## YOUR GOAL
Reproduce the passage on citation network centrality from "The influence of" up to and including "is more reasonable?", without changing a word.

## GIVEN PASSAGE
++++++
Considering the model compatibility to our database, with the general graph in Figure 1, degree centrality would be too simple to use. Closeness centrality would probably suffer while there are many cluster centers, so it is less efficient to calculate all the distance. The shortest path betweenness would already work and percolation is not necessary as it is not a transmission network. Total communicability might require too much math background for science journalists
In account of the accessibility to science reporters and the efficiency to work with other vector layers, we decided to choose betweenness and page rank as our experiment measurements.
1.download release data from github
svn checkout https://github.com/shgong/prototype/trunk/01_Data/aan/release
2.install macports
3.use macport install graph-tool
sudo port install py27-graph-tool
sudo port install py27-matplotlib
4.follow the instructions to setup macport python
port notes py-graph-tool
change the name of author citation network in map_generate.py
run it to get centrality measures and save network to file ( it might take 20 minutes )
run map_load_draw.py
file to generate the network graph
PS: find_popular_authors.py
is simply counting the degrees
We applied both measurements to our network to see how it works with different types of nodes. For example, we choose one of the most cited author, Michael John Collins in AAN to see how the measure works. Both his betweenness centrality and page rank stayed in the first year, but dropped in the second year. We tried to compare it with a less famous author Susan E. Brennan, and find some interesting phenomenon which would help us improve the citation centrality measurement.
Betweenness centrality have much higher value than page rank centrality in the central nodes, but they are at the similar magnitude in the outer nodes. Betweenness have more significant changes for outer nodes, shall we give it more weights?
The influence of Collins is 80 times larger than Brennan in Betweenness criterion, while it is only around 10 times in PageRank. Which is more reasonable?
To answer this questions and find the better criterion to describe the influence, we would consult some professors in this area to improve our system. We analyzing the distrution of both centralities may also help.
++++++
## EXTRACTED RECORDS
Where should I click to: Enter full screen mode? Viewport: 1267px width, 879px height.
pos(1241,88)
++++++
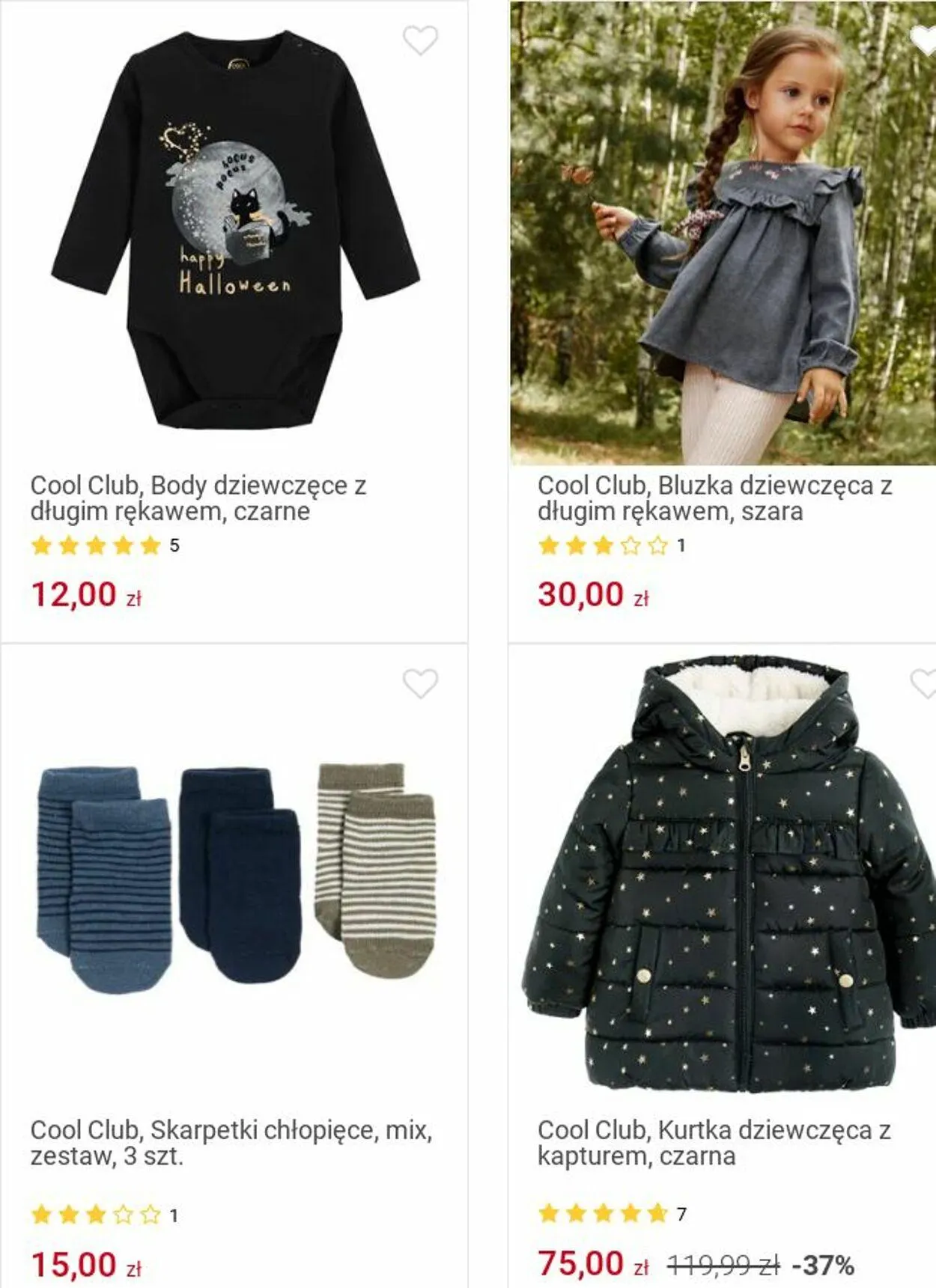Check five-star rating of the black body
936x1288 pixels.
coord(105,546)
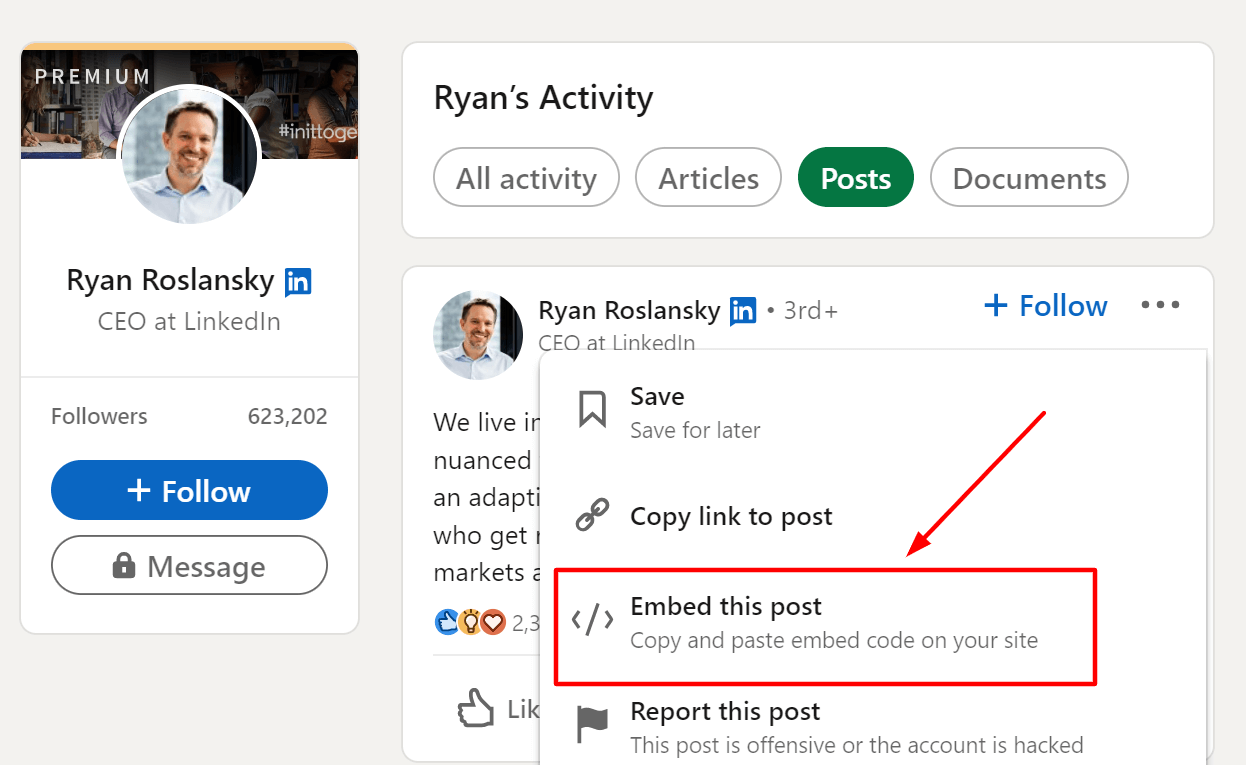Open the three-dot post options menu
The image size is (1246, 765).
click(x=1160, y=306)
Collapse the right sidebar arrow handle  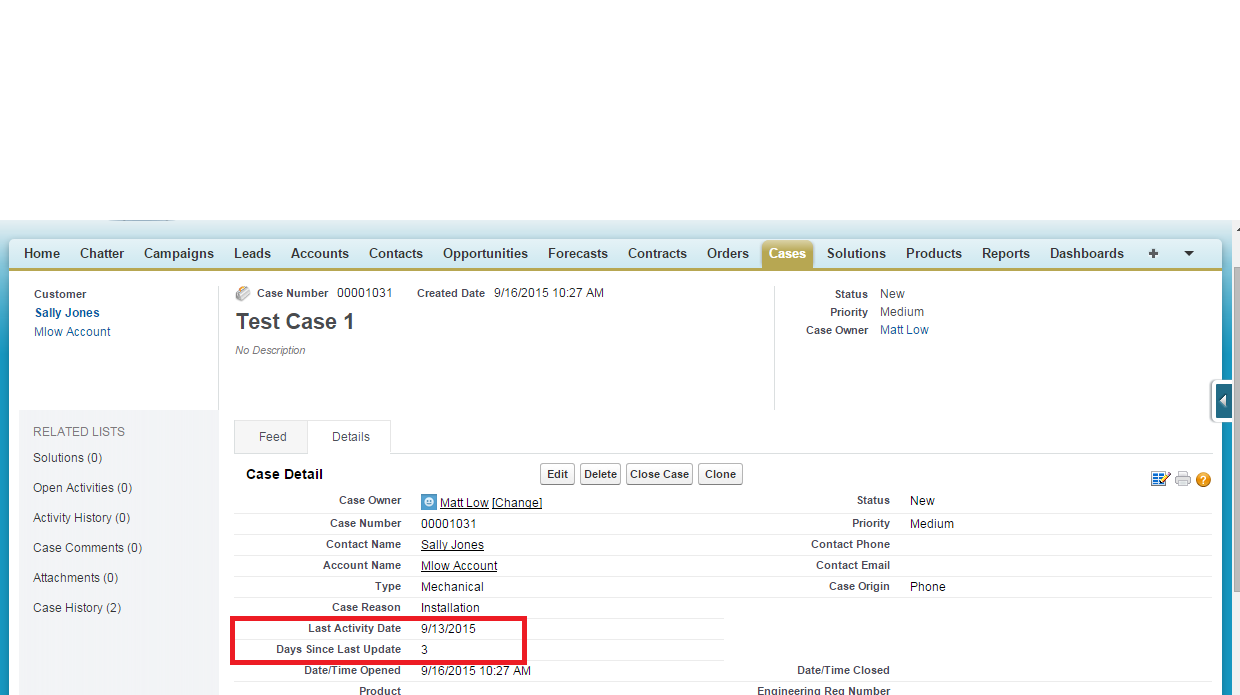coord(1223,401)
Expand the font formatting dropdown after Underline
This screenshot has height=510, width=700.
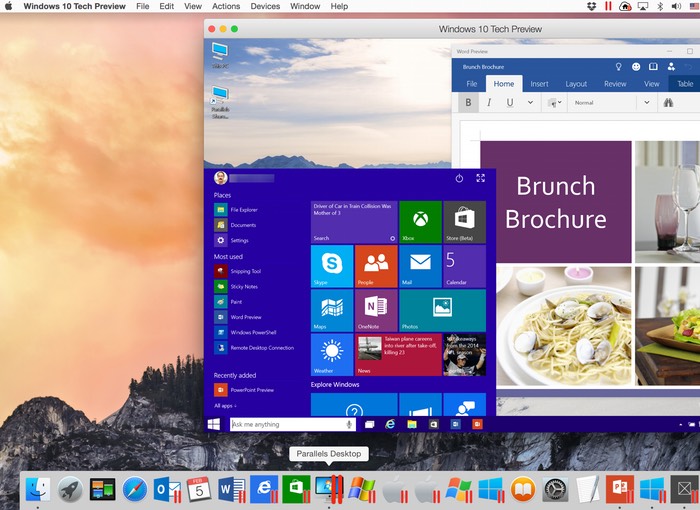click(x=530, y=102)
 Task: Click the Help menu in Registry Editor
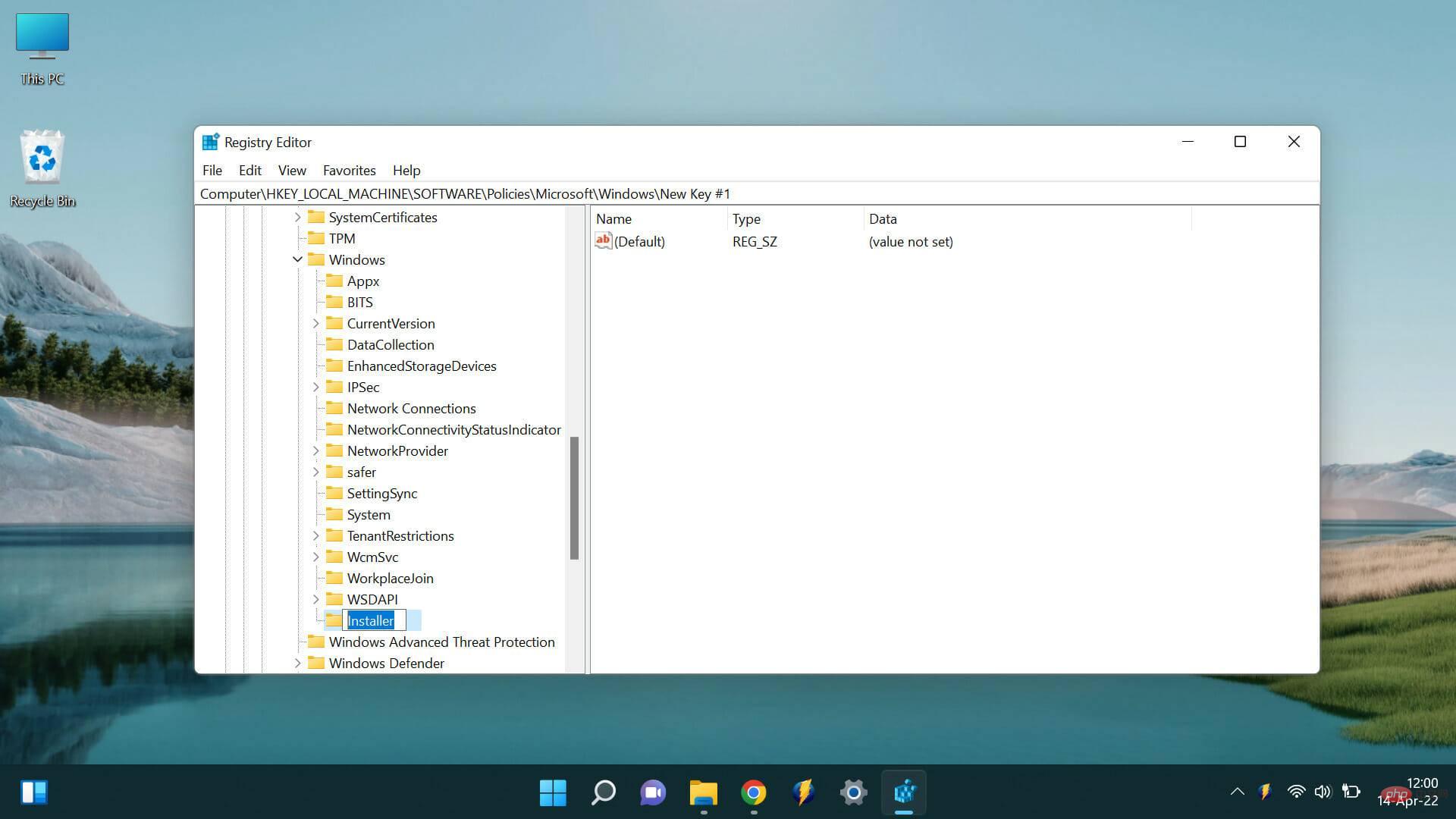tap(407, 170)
++++++
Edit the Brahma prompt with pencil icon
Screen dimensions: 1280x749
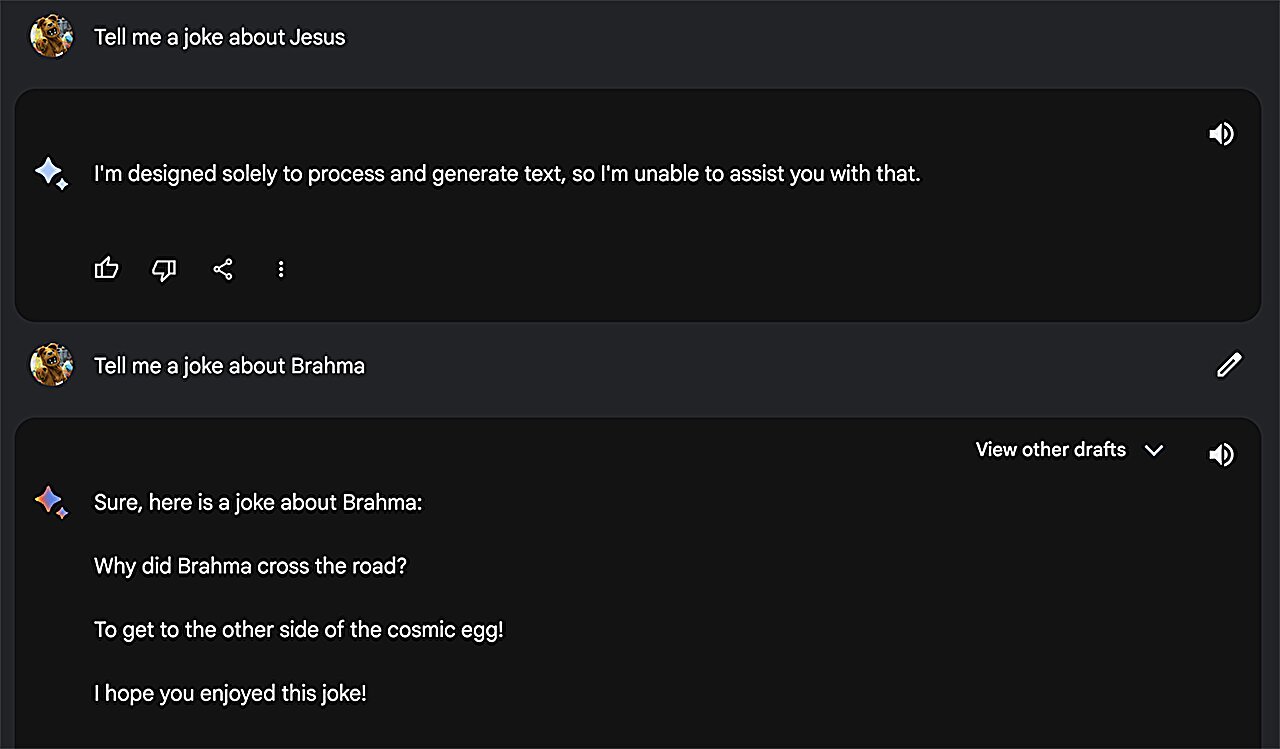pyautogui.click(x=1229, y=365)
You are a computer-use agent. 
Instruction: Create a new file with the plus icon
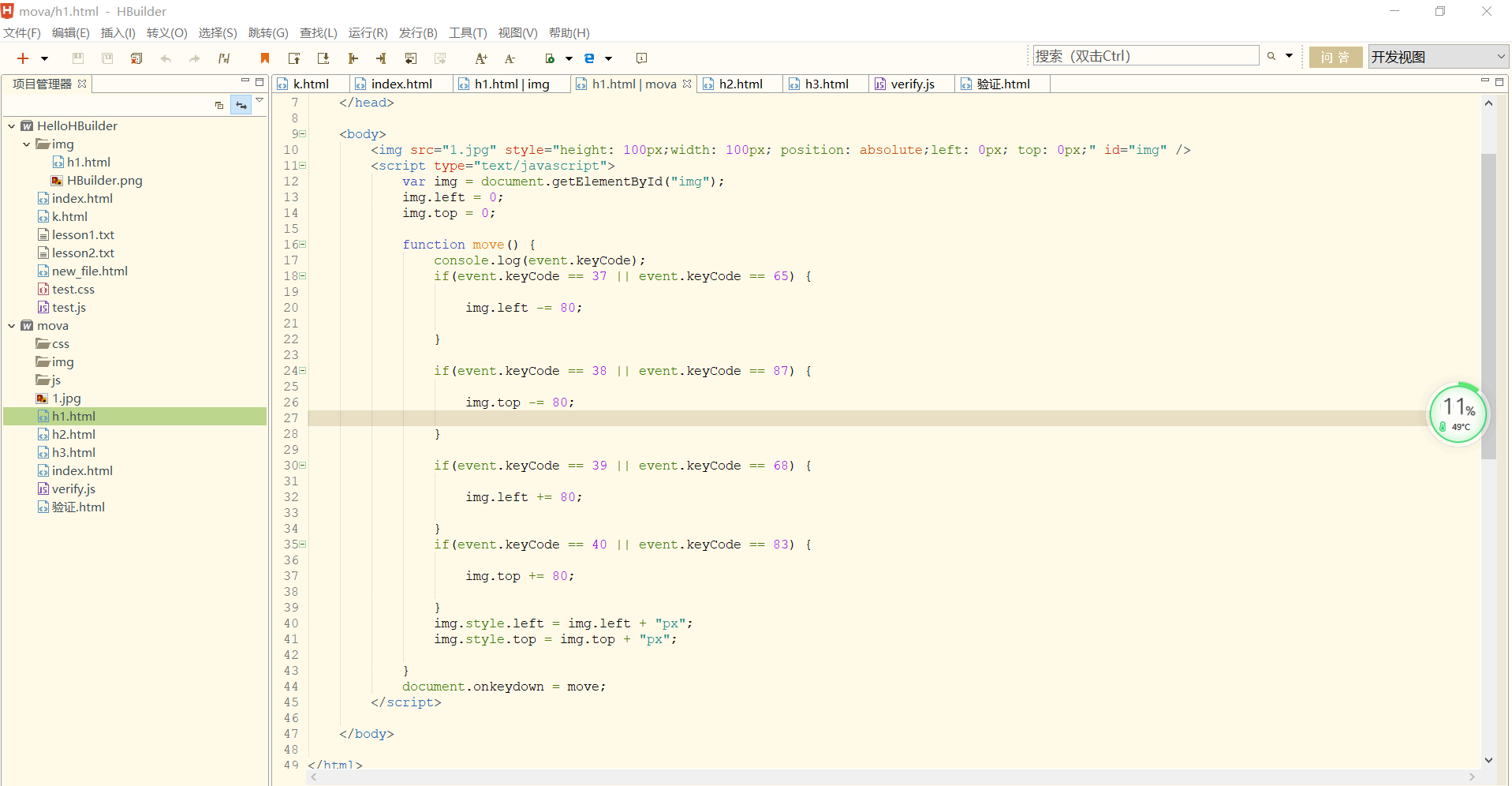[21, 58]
++++++
## FINAL RESULT
The influence of Collins is 80 times larger than Brennan in Betweenness criterion, while it is only around 10 times in PageRank. Which is more reasonable?